Their first born child, was a beautiful little girl, by the name of Pauline. She still had nine brothers and one sister to follow behind her on a farm in Arkansas. She would learn early what it was to take what she had and pass it on to those who were coming behind her. One word that I would use to summarize her life is that she was an investor.
You will often hear people say, “when I found Christ my life changed.” But I want you to know, the reality is that God finds us. For Jesus said, “you have not chosen me, but I have chosen you that you should go forth a bear much fruit.” Pauline is proof of the hand of God at work in our lives, even before we are fully aware that God is at work. God chose her to make investments in the lives of others. She has been an investor ever since. She has been God’s channel to allow her knowledge and God’s love to be passed on as in investment in the lives of others.
Her investment began in the lives of her younger brothers and sister. In relating to them, she learned skills that she would take to her own children and to the children of countless others. No doubt her mother needed her help when it came to cooking for such a large family. As the oldest Pauline learned how to cook.
She took that talent to help out and became a legendary chef in her own right. I’m told there was no spaghetti, like Pauline’s spaghetti. The dressing that went with the turkey, was heavenly. Her chicken and dumplings were legendary. She invested her cooking skills into her children and those skills continue to bear fruit. They will say, “I can’t do it quite like mother did, but I’m pretty good in the kitchen.”
When you’re on a farm in Arkansas in the first half of the 20th century, money was going to be tight and buying clothes was not something that came easy. Pauline invested her time in learning how to sew to help out her mom. She invested in making her brothers and sisters look nice. She took that talent right into her own family for the next generation. Today we fight and argue over whether a prom dress is going to be appropriate or not.
Pauline did not have that problem with her daughters, because she was the designer, the maker, and the approver of the dress. She’d get started a day or two before the prom and have the dress done on time. Nobody was dressed any prettier than her daughters were. One thing about Pauline was she knew about fashion and was fashionable all her life. Her grandchildren were sometimes amazed at how on point she was when it came to wearing outfits.
When you’re the first born of eleven kids with nine brothers, you need to know something about how to invest your authority to keep things moving along. She learned how to speak with the oldest of the kids, and she knew how to speak with the youngest. She didn’t know it at the time, but God was investing in her skills of communication that would impact others in the years to come. She could speak with a sense of love and gentleness in her voice. Yet, she knew how to speak with authority so that you knew she meant business when she spoke.
We asked her daughters, who was the disciplinarian in the family, their mom or their dad.
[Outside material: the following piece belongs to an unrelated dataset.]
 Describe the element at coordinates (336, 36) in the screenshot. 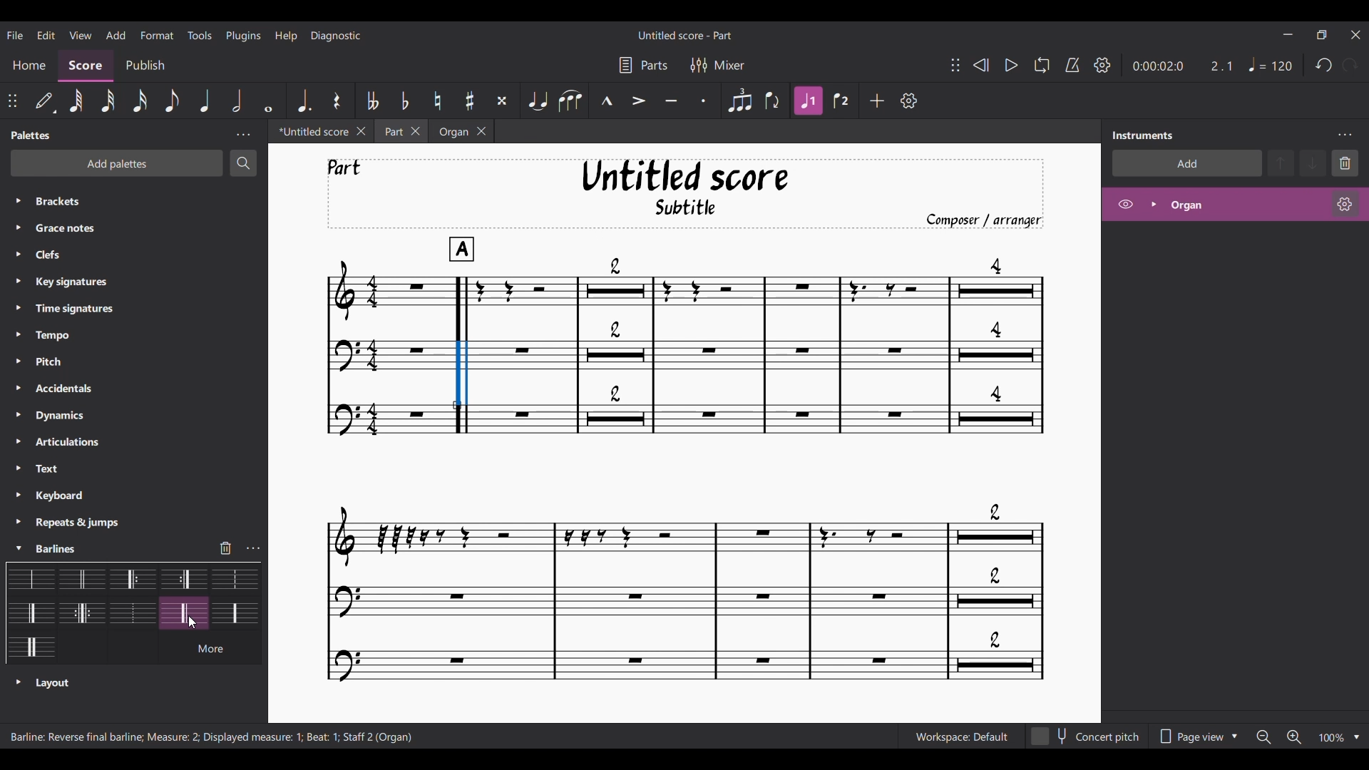

I see `Diagnostic menu` at that location.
They said, “both of them were.” If our mother said be home at 8:30, she meant 8:30. If you didn’t make it on time, she would come and find you. You wouldn’t forget the experience.
Pauline was bright and intelligent as a child. You didn’t get the grades to finish high school and go off to college back in those days if you were not. No doubt she invested some of what she had learned in assisting her younger brothers and sister with their school work. She probably did not know it at the time, but God was getting her ready to have an impact on the lives of thousands of youth who would one day be sitting in her classroom.